_TASK PROMPT_
Copy every line of the items below word for word, leaving out the pictures.

Start of RECORDS SUPPLIED

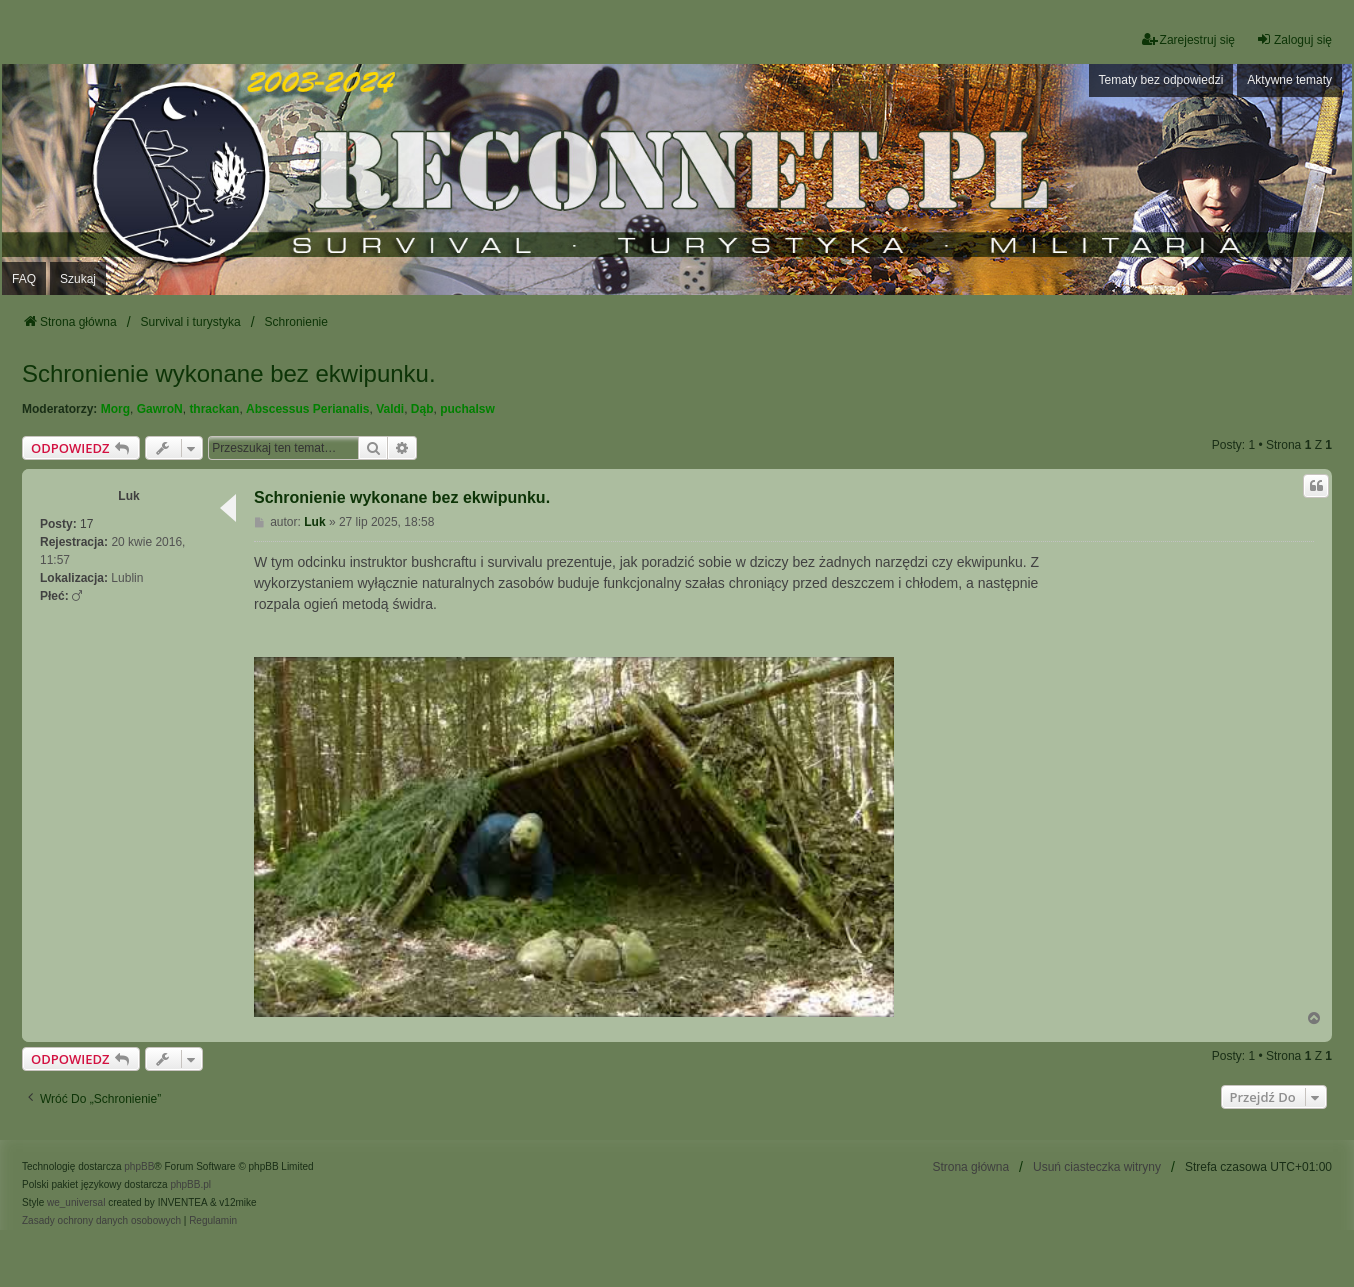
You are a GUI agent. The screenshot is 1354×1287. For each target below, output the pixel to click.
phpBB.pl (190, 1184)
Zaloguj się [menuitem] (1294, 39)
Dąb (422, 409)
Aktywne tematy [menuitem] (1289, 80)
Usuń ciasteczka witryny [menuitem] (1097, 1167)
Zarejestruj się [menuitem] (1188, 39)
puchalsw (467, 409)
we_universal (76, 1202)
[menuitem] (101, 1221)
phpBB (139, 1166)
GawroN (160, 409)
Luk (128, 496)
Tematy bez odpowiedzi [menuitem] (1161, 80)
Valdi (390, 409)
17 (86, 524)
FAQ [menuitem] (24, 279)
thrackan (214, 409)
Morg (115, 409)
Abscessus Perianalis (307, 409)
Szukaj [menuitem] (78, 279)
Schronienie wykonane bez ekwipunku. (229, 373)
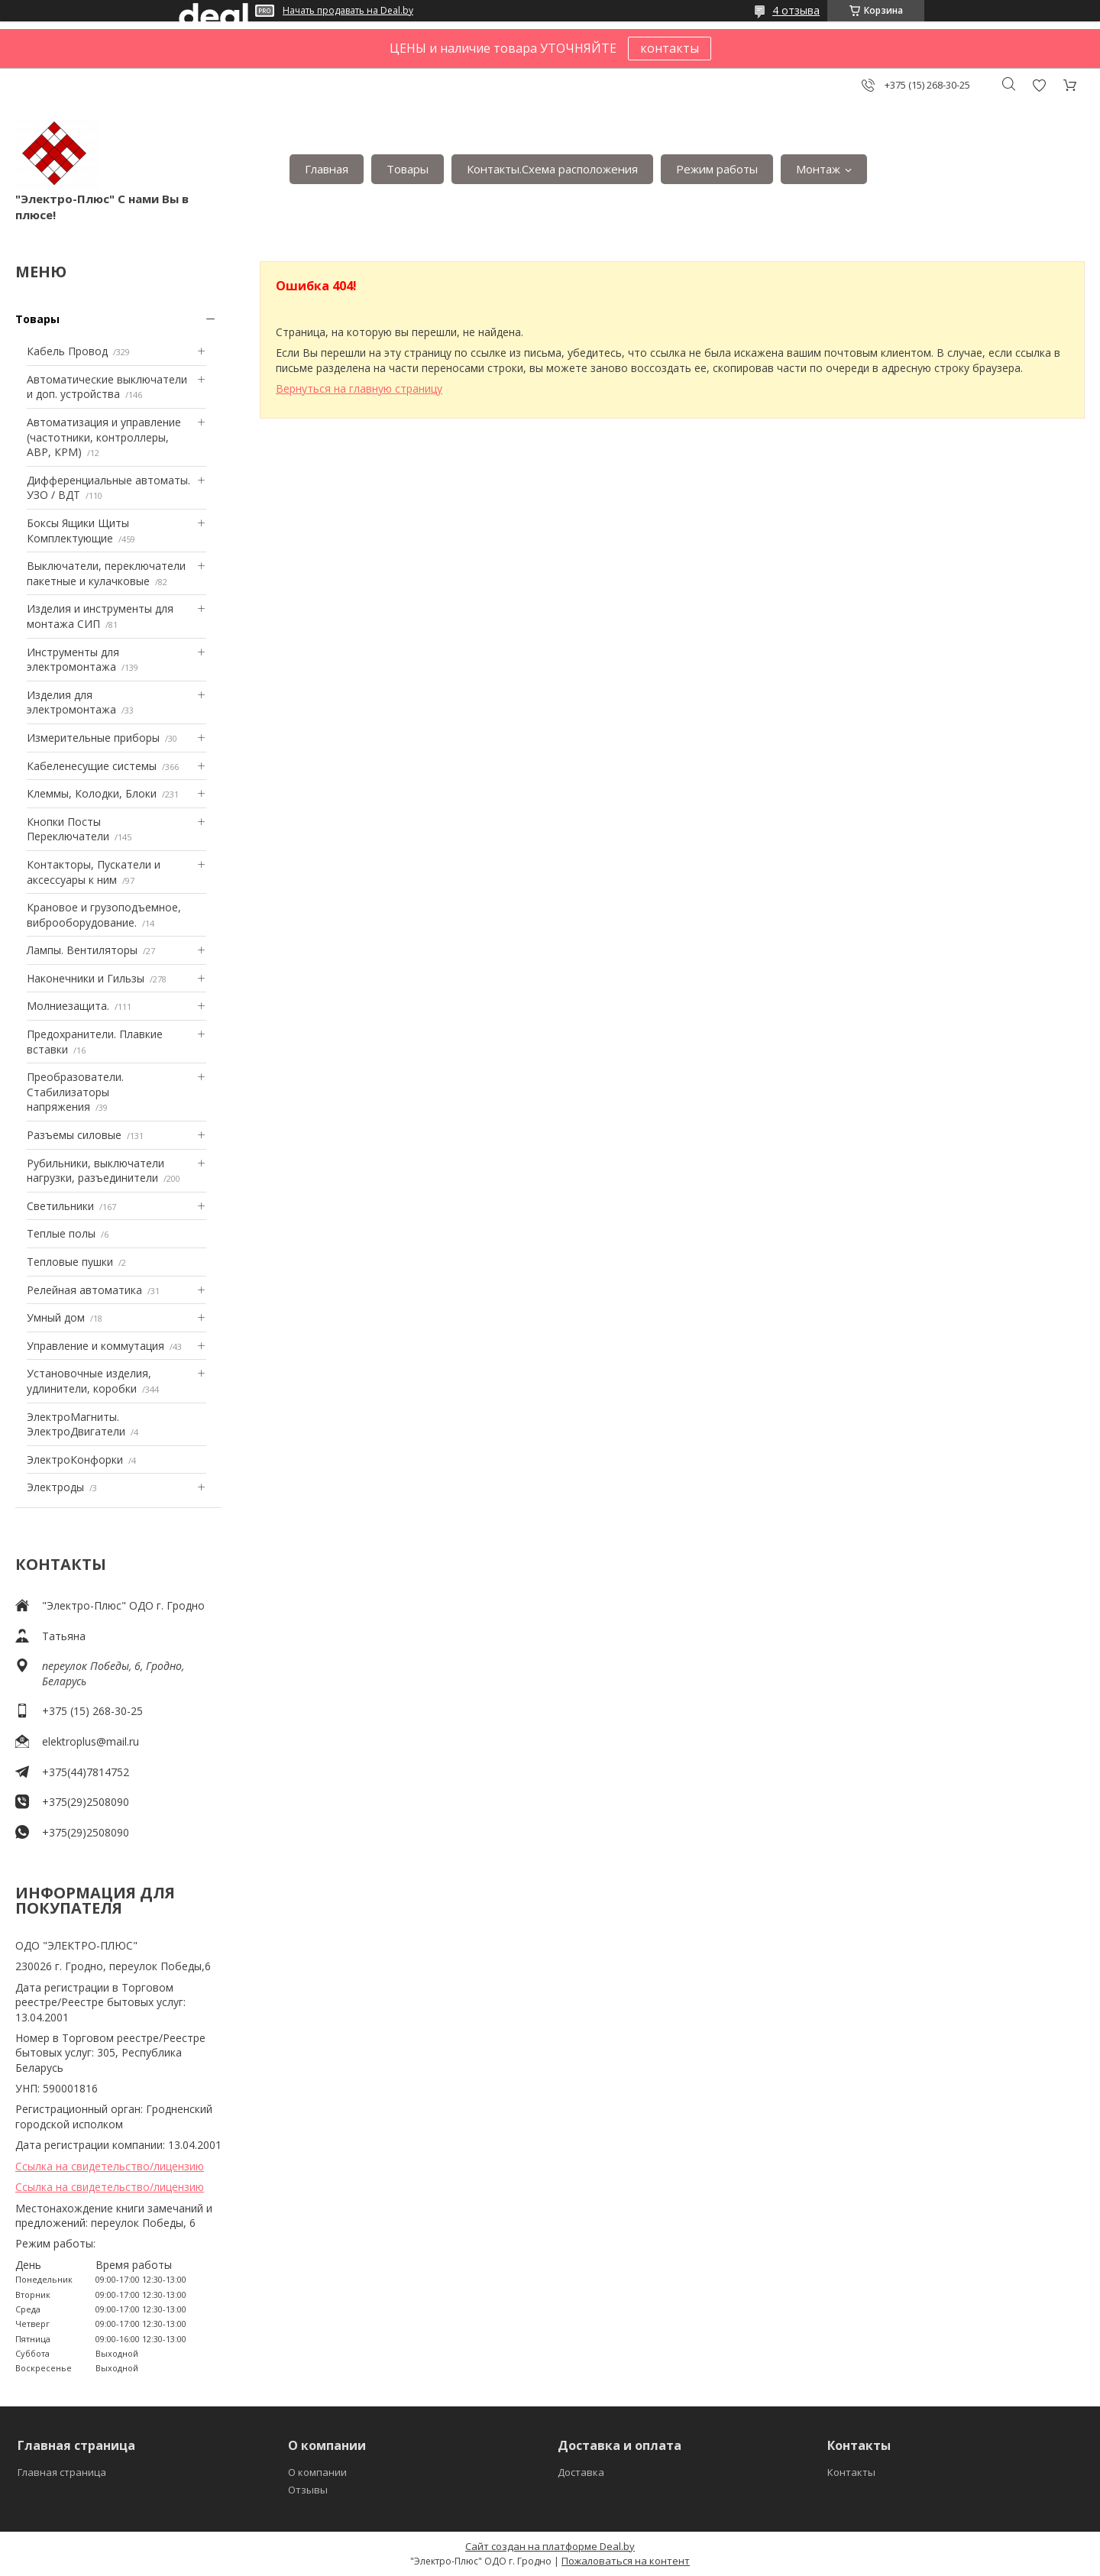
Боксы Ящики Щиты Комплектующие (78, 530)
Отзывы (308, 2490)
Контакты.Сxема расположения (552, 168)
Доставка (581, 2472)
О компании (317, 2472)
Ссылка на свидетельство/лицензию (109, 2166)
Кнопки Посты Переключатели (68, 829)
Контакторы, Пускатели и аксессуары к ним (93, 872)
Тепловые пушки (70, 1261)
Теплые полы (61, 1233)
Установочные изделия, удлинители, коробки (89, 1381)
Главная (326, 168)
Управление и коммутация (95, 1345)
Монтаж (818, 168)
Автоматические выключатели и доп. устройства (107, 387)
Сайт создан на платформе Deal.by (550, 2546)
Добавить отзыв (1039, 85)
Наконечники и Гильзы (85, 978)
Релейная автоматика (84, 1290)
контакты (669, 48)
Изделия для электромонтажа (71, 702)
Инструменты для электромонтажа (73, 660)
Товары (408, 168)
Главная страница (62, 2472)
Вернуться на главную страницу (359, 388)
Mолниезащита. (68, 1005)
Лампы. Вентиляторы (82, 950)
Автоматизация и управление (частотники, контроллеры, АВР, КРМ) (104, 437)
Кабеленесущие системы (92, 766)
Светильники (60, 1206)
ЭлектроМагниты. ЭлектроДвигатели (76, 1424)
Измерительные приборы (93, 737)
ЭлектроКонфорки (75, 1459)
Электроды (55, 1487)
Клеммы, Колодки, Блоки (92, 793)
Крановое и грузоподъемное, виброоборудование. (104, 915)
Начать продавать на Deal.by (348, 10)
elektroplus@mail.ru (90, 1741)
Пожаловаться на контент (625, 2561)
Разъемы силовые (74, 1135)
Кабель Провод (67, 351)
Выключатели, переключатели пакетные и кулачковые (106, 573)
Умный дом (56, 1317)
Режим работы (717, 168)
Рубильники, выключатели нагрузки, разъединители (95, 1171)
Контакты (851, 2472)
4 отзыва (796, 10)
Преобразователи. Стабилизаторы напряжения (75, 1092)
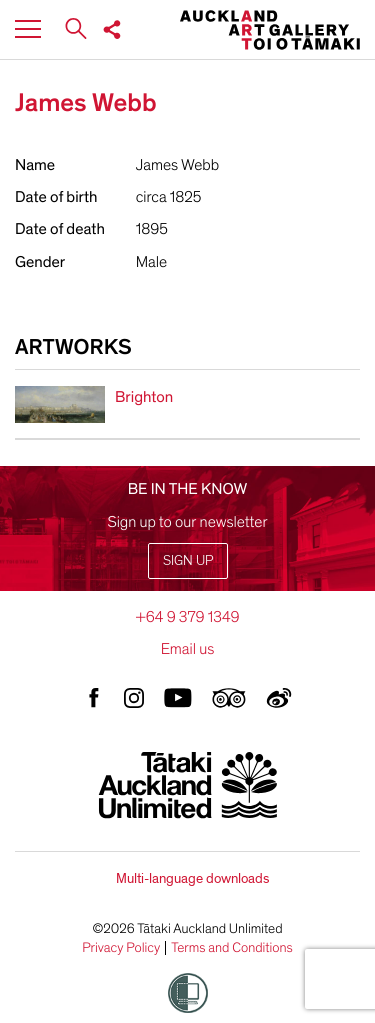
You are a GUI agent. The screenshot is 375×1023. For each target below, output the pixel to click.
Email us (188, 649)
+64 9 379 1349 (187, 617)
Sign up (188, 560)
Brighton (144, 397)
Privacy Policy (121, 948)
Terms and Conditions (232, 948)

End of RECORDS SUPPLIED

_WRITTEN SOLUTION_
You are a GUI agent. The screenshot is 1354×1287. For each target below, output the pixel to click.
phpBB.pl (190, 1184)
Zaloguj się [menuitem] (1294, 39)
Dąb (422, 409)
Aktywne tematy [menuitem] (1289, 80)
Usuń ciasteczka witryny [menuitem] (1097, 1167)
Zarejestruj się [menuitem] (1188, 39)
puchalsw (467, 409)
we_universal (76, 1202)
[menuitem] (101, 1221)
phpBB (139, 1166)
GawroN (160, 409)
Luk (128, 496)
Tematy bez odpowiedzi [menuitem] (1161, 80)
Valdi (390, 409)
17 (86, 524)
FAQ [menuitem] (24, 279)
thrackan (214, 409)
Morg (115, 409)
Abscessus Perianalis (307, 409)
Szukaj [menuitem] (78, 279)
Schronienie wykonane bez ekwipunku. (229, 373)
Боксы Ящики Щиты Комплектующие (78, 530)
Отзывы (308, 2490)
Контакты.Сxема расположения (552, 168)
Доставка (581, 2472)
О компании (317, 2472)
Ссылка на свидетельство/лицензию (109, 2166)
Кнопки Посты Переключатели (68, 829)
Контакторы, Пускатели и аксессуары к ним (93, 872)
Тепловые пушки (70, 1261)
Теплые полы (61, 1233)
Установочные изделия, удлинители, коробки (89, 1381)
Главная (326, 168)
Управление и коммутация (95, 1345)
Монтаж (818, 168)
Автоматические выключатели и доп. устройства (107, 387)
Сайт создан на платформе Deal.by (550, 2546)
Добавить отзыв (1039, 85)
Наконечники и Гильзы (85, 978)
Релейная автоматика (84, 1290)
контакты (669, 48)
Изделия для электромонтажа (71, 702)
Инструменты для электромонтажа (73, 660)
Товары (408, 168)
Главная страница (62, 2472)
Вернуться на главную страницу (359, 388)
Mолниезащита. (68, 1005)
Лампы. Вентиляторы (82, 950)
Автоматизация и управление (частотники, контроллеры, АВР, КРМ) (104, 437)
Кабеленесущие системы (92, 766)
Светильники (60, 1206)
ЭлектроМагниты. ЭлектроДвигатели (76, 1424)
Измерительные приборы (93, 737)
ЭлектроКонфорки (75, 1459)
Электроды (55, 1487)
Клеммы, Колодки, Блоки (92, 793)
Крановое и грузоподъемное, виброоборудование. (104, 915)
Начать продавать на Deal.by (348, 10)
elektroplus@mail.ru (90, 1741)
Пожаловаться на контент (625, 2561)
Разъемы силовые (74, 1135)
Кабель Провод (67, 351)
Выключатели, переключатели пакетные и кулачковые (106, 573)
Умный дом (56, 1317)
Режим работы (717, 168)
Рубильники, выключатели нагрузки, разъединители (95, 1171)
Контакты (851, 2472)
4 отзыва (796, 10)
Преобразователи. Стабилизаторы напряжения (75, 1092)
You are a GUI agent. The screenshot is 375×1023. For each target below, output the pixel to click.
Email us (188, 649)
+64 9 379 1349 (187, 617)
Sign up (188, 560)
Brighton (144, 397)
Privacy Policy (121, 948)
Terms and Conditions (232, 948)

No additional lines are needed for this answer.